(Fragmento del texto):
>>>

Durante los últimos días, he fantaseado a menudo
con esta escena: mi hijo Manuel tiene siete u ocho años, y les cuenta a sus
amiguitos: mis papás me pusieron de nombre Manuel por Manuel Azaña. ¿Y quién es
ese? - pregunta uno. Un hombre muy importante - responde mi hijo con orgullo. A
continuación, arrastrado por la fantasía, caigo en que mi retoño podría acabar
convirtiéndose en un cachorro conservador con aspiraciones de hacer carrera en
política... ¿Llamarse Manuel por Manuel Azaña? ¡Eso le arruinaría la vida!

<<<

(Instrucciones):
#1 Por favor, transcribe del fragmento anterior el pasaje que arranca en las palabras "Durante los últimos" y termina tras "arruinaría la vida!".
#2 Responde según el fragmento anterior:
(a) ¿Qué edad tiene Manuel en la escena imaginada?
(b) ¿Cómo responde Manuel cuando le preguntan quién es Manuel Azaña?
(c) ¿En qué podría acabar convirtiéndose Manuel, según la fantasía?

(Datos de entrada):
>>>

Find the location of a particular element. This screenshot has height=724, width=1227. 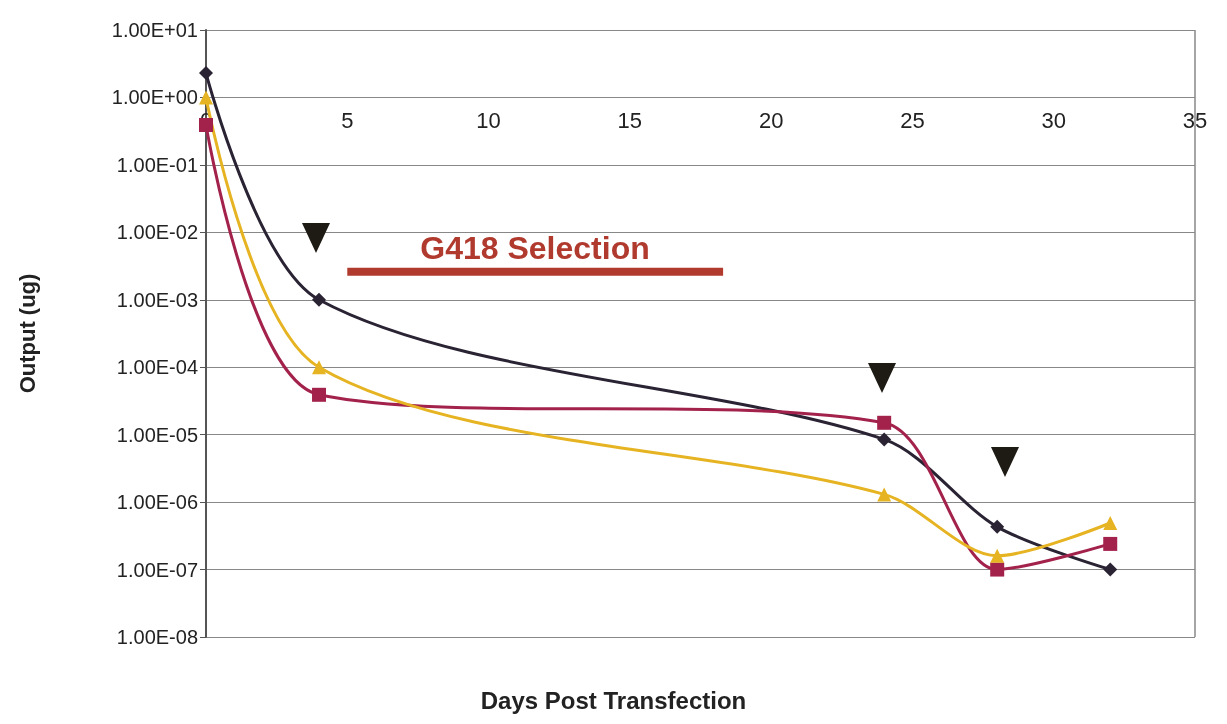

y-tick-label: 1.00E-05 is located at coordinates (157, 434).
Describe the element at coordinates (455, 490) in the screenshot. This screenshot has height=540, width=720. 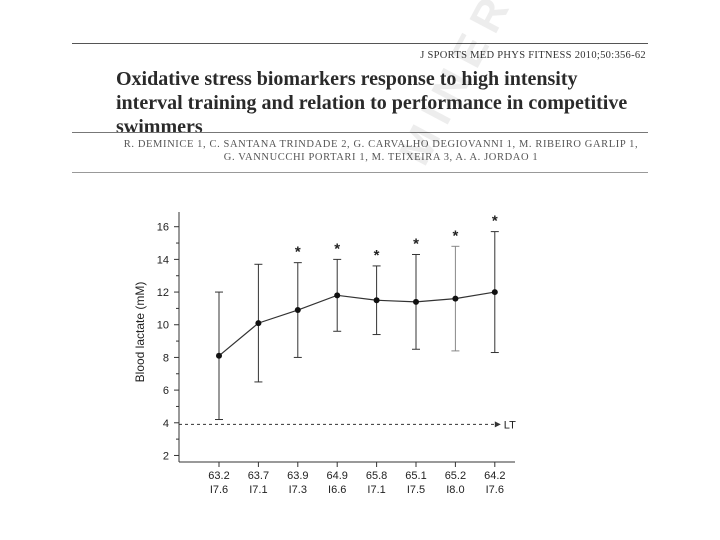
I see `x-category-label-bottom: I8.0` at that location.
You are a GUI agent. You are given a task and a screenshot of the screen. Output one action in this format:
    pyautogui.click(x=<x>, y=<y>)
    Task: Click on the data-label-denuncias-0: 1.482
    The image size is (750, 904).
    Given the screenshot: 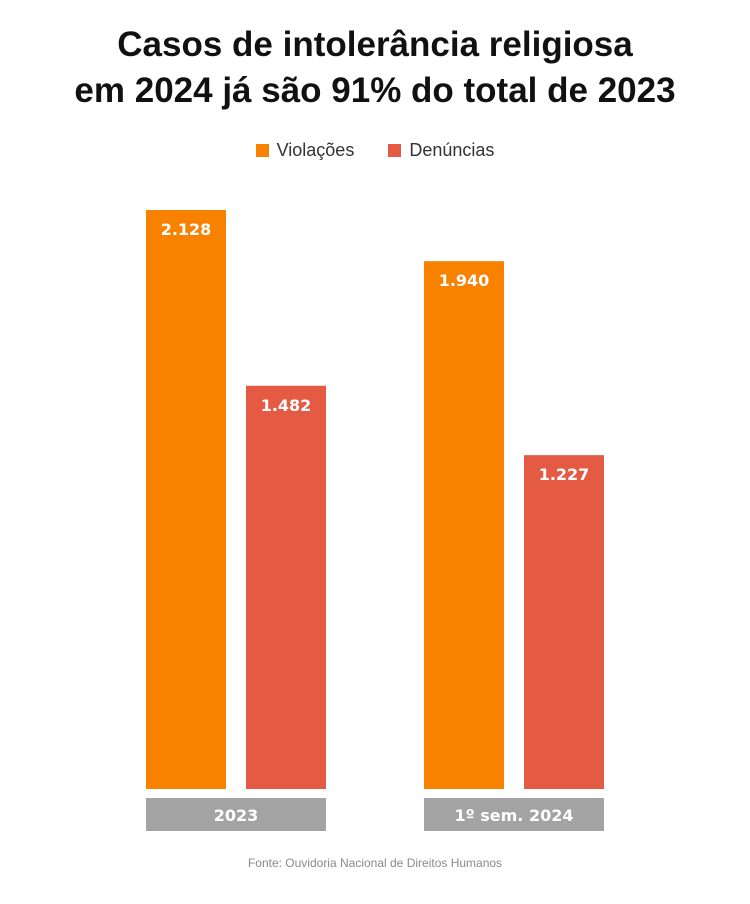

<<<

(Respuestas en orden):
#1
Durante los últimos días, he fantaseado a menudo
con esta escena: mi hijo Manuel tiene siete u ocho años, y les cuenta a sus
amiguitos: mis papás me pusieron de nombre Manuel por Manuel Azaña. ¿Y quién es
ese? - pregunta uno. Un hombre muy importante - responde mi hijo con orgullo. A
continuación, arrastrado por la fantasía, caigo en que mi retoño podría acabar
convirtiéndose en un cachorro conservador con aspiraciones de hacer carrera en
política... ¿Llamarse Manuel por Manuel Azaña? ¡Eso le arruinaría la vida!

#2
(a) Siete u ocho años.
(b) Dice con orgullo que es un hombre muy importante.
(c) En un cachorro conservador con aspiraciones de hacer carrera en política.